**Passage to read**
Simultaneous Release

I've been waiting to use that line from the Red Hot Chili Peppers' Dani California.

So we just filed for two union elections. To most of you, this is nothing but inside baseball, and it won't make any sense. To say that we filed for one election on March 9 and a second on March 16 is like saying, "I have to do some garbly goop -- it's time consuming and stressful!"

Let me help with an analogy that may be more familiar.

Many of you have children, and wanted them, and like them a lot. They're cute and cuddly and they may support you in your old age (not that you'll need it, between CR and radical anti-aging biomedicine, but at least they'll buy you nice presents) But they are a lot of work, stress, heartache, and they can turn out very badly, sometimes through no fault of your own. When you contemplate having a child, you look forward to it with eager anticipation, and you may spend years trying to get pregnant, but you know that bringing up that child is going to be a huge, soul-consuming, life-destroying effort. (note to all you parents who are getting touchy about that phrasing: I mean that for a time, you give up a lot of your identity and put another's needs ahead of yours in order to take care of someone who needs you! Rewarding, but difficult!)

Then you find out you are carrying quadruplets.

That's what filing for two elections at the same time is like.

It's all so good... all the work we've been doing for years is paying off, and I'm so proud of my hard-working, sweet and cute staff who have sweat blood to bring about this day. They have no idea what's about to hit them, but my colleague in running the union and I do because we've both been organizers for years and have seen it all. It's a bloody battle, and we're walking into two of them at once.

**Data**
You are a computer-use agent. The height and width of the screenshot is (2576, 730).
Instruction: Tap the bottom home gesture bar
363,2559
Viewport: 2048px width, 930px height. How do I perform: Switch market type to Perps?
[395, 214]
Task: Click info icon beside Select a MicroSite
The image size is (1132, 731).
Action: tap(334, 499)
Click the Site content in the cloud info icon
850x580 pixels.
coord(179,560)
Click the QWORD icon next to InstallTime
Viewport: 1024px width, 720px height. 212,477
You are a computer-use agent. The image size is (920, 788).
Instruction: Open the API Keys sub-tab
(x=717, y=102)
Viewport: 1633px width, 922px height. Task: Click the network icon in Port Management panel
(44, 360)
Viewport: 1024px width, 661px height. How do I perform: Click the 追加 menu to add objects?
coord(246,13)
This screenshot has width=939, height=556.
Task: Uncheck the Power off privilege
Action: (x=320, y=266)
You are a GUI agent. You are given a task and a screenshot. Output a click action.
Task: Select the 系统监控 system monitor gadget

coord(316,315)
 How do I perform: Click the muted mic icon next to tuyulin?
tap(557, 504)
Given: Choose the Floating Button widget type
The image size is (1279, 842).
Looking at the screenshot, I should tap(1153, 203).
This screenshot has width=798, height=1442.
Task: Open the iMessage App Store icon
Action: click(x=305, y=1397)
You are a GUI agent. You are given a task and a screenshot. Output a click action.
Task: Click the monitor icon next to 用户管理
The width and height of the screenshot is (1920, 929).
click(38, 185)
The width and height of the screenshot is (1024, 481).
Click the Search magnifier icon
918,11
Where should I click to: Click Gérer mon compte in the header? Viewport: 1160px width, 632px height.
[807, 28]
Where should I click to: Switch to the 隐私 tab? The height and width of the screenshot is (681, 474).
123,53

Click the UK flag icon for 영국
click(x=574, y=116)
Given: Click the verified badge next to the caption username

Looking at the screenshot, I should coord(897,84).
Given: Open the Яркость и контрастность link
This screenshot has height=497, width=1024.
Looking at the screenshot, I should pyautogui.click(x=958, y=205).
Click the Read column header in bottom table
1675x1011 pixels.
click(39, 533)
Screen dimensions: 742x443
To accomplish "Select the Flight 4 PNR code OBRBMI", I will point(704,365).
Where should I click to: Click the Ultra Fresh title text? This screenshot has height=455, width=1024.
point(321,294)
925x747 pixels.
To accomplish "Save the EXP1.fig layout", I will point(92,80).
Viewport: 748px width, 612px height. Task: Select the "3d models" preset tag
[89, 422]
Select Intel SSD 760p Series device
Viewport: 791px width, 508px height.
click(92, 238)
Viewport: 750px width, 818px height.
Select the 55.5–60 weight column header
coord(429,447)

**Written instruction**
Retype the "Simultaneous Release" post word for word, from start to finish. The entries come from a separate source.

**Solution for this problem**
Simultaneous Release

I've been waiting to use that line from the Red Hot Chili Peppers' Dani California.

So we just filed for two union elections. To most of you, this is nothing but inside baseball, and it won't make any sense. To say that we filed for one election on March 9 and a second on March 16 is like saying, "I have to do some garbly goop -- it's time consuming and stressful!"

Let me help with an analogy that may be more familiar.

Many of you have children, and wanted them, and like them a lot. They're cute and cuddly and they may support you in your old age (not that you'll need it, between CR and radical anti-aging biomedicine, but at least they'll buy you nice presents) But they are a lot of work, stress, heartache, and they can turn out very badly, sometimes through no fault of your own. When you contemplate having a child, you look forward to it with eager anticipation, and you may spend years trying to get pregnant, but you know that bringing up that child is going to be a huge, soul-consuming, life-destroying effort. (note to all you parents who are getting touchy about that phrasing: I mean that for a time, you give up a lot of your identity and put another's needs ahead of yours in order to take care of someone who needs you! Rewarding, but difficult!)

Then you find out you are carrying quadruplets.

That's what filing for two elections at the same time is like.

It's all so good... all the work we've been doing for years is paying off, and I'm so proud of my hard-working, sweet and cute staff who have sweat blood to bring about this day. They have no idea what's about to hit them, but my colleague in running the union and I do because we've both been organizers for years and have seen it all. It's a bloody battle, and we're walking into two of them at once.